Title:Water stress and aphid feeding differentially influence metabolite composition in Arabidopsis thaliana (L.)
Author(s):Mewis I; Khan MA; Glawischnig E; Schreiner M; Ulrichs C;
Address:"Department of Quality, Leibniz-Institute of Vegetable and Ornamental Crops Grossbeeren/Erfurt e.V., Grossbeeren, Germany. inga@entomology.de"
Journal Title:PLoS One
Year:2012
Volume:20121107
Issue:11
Page Number:e48661 -
DOI: 10.1371/journal.pone.0048661
ISSN/ISBN:1932-6203 (Electronic) 1932-6203 (Linking)
Abstract:"Little is known about how drought stress influences plant secondary metabolite accumulation and how this affects plant defense against different aphids. We therefore cultivated Arabidopsis thaliana (L.) plants under well-watered, drought, and water-logged conditions. Two aphid species were selected for this study: the generalist Myzus persicae (Sulzer) and the crucifer specialist Brevicoryne brassicae (L.). Metabolite concentrations in the phloem sap, which influence aphid growth, changed particularly under drought stress. Levels of sucrose and several amino acids, such as glutamic acid, proline, isoleucine, and lysine increased, while concentrations of 4-methoxyindol-3-ylmethyl glucosinolate decreased. M. persicae population growth was highest on plants under drought stress conditions. However, B. brassicae did not profit from improved phloem sap quality under drought stress and performed equally in all water treatments.
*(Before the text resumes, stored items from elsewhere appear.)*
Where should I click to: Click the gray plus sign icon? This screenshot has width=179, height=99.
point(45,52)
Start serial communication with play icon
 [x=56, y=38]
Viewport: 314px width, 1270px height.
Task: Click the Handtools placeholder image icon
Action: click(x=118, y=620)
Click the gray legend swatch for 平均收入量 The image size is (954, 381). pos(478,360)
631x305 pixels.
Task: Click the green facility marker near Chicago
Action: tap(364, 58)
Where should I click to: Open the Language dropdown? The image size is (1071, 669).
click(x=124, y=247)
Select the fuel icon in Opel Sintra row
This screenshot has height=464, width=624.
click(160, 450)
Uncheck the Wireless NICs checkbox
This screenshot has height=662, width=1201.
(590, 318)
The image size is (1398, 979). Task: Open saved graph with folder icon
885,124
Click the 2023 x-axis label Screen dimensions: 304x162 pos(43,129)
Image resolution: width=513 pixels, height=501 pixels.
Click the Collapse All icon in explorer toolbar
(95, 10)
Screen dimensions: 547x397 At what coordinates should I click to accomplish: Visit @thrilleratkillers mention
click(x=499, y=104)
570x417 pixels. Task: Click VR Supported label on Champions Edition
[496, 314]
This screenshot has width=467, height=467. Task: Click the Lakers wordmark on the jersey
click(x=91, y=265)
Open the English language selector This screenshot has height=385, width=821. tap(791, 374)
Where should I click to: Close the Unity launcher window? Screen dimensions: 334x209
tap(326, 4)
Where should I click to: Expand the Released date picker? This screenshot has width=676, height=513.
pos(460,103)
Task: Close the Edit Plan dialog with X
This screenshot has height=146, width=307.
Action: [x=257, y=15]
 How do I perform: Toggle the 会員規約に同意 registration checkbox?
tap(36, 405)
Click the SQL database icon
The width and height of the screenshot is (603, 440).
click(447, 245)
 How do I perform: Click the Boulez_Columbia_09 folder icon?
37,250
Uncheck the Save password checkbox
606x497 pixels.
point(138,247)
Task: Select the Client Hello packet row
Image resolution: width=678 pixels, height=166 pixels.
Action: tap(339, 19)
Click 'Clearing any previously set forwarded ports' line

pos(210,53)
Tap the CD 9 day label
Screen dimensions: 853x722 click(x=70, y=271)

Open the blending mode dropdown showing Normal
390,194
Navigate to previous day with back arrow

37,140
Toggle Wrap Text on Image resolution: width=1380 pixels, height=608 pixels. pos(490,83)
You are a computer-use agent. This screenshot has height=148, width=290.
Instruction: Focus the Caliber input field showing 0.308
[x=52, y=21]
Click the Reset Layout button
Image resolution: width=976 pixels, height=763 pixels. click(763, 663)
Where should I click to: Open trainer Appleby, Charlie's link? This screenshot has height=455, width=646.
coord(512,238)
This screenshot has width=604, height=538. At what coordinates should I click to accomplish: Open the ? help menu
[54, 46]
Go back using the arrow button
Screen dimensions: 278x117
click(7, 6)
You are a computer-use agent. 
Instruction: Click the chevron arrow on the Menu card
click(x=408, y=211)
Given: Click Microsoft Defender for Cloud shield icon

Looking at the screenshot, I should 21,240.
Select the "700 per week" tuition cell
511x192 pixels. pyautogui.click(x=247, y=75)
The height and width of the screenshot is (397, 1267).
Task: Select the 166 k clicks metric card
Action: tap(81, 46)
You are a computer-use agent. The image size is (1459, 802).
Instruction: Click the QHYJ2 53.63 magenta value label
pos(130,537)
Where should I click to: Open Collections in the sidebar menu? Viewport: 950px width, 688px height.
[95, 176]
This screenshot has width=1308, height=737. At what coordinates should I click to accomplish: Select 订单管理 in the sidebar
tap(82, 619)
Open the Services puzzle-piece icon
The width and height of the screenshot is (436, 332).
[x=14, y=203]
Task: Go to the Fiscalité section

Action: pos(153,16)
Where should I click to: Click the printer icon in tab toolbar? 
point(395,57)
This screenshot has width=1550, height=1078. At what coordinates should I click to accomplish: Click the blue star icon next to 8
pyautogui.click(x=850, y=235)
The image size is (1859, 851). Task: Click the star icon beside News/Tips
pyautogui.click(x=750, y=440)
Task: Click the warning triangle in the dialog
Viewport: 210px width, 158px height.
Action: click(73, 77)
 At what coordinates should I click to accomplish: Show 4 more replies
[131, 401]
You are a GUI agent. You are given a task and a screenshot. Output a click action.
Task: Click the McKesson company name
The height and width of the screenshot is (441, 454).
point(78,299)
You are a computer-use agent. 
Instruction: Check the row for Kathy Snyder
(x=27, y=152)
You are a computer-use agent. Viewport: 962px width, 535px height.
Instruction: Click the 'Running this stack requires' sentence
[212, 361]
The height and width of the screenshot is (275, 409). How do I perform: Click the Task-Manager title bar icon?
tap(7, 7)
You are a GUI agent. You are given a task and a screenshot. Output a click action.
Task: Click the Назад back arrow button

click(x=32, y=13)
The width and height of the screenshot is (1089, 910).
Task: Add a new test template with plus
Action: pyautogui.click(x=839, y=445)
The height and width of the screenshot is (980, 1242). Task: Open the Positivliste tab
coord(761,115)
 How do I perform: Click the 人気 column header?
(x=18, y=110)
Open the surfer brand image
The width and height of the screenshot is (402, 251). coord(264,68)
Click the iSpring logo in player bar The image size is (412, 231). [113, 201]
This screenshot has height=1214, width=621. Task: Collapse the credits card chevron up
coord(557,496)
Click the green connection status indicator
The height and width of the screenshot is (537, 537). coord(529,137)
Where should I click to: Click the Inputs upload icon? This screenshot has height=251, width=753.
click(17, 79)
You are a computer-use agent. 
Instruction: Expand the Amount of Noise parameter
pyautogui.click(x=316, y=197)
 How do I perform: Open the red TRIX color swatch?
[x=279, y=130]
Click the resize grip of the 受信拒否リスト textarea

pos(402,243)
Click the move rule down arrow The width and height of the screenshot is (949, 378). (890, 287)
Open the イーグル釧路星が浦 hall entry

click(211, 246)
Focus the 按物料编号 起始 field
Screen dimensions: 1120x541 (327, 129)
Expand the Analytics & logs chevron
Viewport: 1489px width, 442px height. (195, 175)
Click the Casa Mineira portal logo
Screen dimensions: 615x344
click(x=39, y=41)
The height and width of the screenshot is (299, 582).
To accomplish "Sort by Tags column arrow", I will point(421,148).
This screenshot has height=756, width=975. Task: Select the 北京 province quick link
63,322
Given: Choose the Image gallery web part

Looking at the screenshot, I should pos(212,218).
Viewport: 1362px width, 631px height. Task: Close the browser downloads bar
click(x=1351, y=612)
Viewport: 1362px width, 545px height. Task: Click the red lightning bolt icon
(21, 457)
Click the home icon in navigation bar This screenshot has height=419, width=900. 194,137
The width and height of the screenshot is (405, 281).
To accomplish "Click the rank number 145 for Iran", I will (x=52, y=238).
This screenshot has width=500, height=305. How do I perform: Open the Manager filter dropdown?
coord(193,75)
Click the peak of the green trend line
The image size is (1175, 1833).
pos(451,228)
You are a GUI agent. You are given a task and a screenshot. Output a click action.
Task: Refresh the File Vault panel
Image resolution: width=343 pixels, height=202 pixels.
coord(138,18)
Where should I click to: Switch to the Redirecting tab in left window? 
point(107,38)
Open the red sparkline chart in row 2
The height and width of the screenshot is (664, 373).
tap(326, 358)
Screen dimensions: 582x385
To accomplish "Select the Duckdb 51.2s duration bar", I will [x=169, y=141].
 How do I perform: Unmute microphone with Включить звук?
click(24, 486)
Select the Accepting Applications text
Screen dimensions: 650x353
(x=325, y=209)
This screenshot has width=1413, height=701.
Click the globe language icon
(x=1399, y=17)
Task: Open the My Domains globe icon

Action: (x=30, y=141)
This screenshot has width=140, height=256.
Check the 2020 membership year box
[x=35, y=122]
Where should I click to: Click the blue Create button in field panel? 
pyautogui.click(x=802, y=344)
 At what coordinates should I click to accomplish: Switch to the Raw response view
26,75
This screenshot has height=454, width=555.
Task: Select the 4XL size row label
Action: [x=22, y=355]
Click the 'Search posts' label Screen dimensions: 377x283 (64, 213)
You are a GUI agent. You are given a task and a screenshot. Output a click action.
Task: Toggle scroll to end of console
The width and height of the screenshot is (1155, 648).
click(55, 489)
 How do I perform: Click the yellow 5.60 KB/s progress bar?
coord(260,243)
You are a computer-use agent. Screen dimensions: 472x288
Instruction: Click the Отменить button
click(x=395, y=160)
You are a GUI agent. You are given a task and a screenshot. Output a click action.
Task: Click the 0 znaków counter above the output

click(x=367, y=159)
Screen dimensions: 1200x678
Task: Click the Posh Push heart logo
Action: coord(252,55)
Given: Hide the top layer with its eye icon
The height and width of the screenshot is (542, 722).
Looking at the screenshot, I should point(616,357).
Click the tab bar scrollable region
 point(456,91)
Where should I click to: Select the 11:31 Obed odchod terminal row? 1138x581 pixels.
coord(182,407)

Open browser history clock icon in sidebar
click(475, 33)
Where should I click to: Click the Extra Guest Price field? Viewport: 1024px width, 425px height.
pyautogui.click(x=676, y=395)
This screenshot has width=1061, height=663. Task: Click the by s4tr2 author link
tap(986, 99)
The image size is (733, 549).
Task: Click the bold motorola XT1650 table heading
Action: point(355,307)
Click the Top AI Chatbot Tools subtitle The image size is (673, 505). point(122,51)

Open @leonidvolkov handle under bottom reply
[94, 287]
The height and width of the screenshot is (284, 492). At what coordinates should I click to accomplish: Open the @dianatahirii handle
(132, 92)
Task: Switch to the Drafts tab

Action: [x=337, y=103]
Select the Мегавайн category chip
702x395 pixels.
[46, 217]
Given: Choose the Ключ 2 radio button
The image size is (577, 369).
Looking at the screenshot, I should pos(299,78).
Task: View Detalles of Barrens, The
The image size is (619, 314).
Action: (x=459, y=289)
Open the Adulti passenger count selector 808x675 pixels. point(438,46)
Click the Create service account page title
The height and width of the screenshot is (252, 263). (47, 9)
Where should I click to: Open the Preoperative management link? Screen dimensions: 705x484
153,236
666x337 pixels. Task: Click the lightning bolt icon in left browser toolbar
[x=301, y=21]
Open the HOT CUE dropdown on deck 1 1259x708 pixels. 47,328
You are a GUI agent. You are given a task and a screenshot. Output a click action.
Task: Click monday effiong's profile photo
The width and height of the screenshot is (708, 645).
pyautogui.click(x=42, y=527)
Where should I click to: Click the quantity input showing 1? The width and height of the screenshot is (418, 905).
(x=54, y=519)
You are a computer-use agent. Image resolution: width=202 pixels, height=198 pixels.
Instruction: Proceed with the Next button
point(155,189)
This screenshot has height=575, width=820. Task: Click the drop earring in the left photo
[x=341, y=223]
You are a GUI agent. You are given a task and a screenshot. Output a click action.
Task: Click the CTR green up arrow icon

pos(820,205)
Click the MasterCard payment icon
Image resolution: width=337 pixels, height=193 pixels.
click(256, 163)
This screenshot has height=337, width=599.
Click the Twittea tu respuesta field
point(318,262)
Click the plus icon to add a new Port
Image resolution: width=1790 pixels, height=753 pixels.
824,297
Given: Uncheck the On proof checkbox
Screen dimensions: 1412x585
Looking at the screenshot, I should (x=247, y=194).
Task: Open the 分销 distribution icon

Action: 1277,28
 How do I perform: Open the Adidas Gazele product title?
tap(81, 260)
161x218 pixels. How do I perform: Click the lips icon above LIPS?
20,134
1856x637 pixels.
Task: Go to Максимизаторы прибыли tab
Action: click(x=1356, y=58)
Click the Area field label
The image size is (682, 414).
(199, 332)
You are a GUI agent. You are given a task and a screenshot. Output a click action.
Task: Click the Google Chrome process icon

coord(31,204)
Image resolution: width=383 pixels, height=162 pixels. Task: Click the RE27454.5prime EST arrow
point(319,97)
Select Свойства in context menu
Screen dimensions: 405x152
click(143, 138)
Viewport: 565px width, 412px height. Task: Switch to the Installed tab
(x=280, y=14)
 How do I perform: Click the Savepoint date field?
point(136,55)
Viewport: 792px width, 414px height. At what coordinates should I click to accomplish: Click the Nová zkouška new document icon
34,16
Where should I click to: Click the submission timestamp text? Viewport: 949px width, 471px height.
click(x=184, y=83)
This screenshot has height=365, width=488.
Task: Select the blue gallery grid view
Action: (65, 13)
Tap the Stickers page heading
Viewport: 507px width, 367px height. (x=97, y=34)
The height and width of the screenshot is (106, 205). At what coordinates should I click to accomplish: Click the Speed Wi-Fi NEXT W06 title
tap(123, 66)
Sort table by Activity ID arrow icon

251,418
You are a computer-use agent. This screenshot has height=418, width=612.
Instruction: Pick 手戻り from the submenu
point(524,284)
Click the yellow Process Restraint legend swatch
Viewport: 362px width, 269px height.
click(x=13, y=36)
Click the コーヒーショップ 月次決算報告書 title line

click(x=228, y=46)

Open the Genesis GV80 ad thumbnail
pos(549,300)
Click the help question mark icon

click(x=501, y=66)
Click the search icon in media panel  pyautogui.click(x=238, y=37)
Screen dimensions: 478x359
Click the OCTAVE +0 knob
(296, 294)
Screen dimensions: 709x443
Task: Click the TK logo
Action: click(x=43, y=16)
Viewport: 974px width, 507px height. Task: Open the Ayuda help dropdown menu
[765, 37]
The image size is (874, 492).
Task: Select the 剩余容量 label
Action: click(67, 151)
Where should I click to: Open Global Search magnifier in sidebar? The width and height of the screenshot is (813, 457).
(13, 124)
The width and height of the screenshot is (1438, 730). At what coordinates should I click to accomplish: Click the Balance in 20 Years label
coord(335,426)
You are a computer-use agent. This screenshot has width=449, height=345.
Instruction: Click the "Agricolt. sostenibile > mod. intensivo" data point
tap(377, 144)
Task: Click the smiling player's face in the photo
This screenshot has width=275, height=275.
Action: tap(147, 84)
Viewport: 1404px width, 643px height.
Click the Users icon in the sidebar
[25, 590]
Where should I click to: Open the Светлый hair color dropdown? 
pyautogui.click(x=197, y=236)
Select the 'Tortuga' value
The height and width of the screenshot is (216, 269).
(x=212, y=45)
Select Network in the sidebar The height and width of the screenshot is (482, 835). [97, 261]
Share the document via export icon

Water stress and aphids generally had an opposite effect on the accumulation of secondary metabolites in the plant rosettes. Drought stress and water-logging led to increased aliphatic glucosinolate and flavonoid levels. Conversely, aphid feeding, especially of M. persicae, reduced levels of flavonoids and glucosinolates in the plants. Correspondingly, transcript levels of aliphatic biosynthetic genes decreased after feeding of both aphid species. Contrary to M. persicae, drought stress did not promote population growth of B. brassicae on these plants. The specialist aphid induced expression of CYP79B2, CYP79B3, and PAD3 with corresponding accumulation of indolyl glucosinolates and camalexin. This was distinct from M. persicae, which did not elicit similarly strong camalexin accumulation, which led to the hypothesis of a specific defense adaptations against the specialist aphid"
Keywords:"Animals Aphids/*physiology Arabidopsis/genetics/*metabolism/physiology Arabidopsis Proteins/genetics/*metabolism Biosynthetic Pathways Cytochrome P-450 Enzyme System/genetics/metabolism Flavonoids/metabolism Gene Expression Regulation, Plant Glucosinolate;"
Notes:"MedlineMewis, Inga Khan, Mohammed A M Glawischnig, Erich Schreiner, Monika Ulrichs, Christian eng Research Support, Non-U.S. Gov't 2012/11/13 PLoS One. 2012; 7(11):e48661. doi: 10.1371/journal.pone.0048661. Epub 2012 Nov 7"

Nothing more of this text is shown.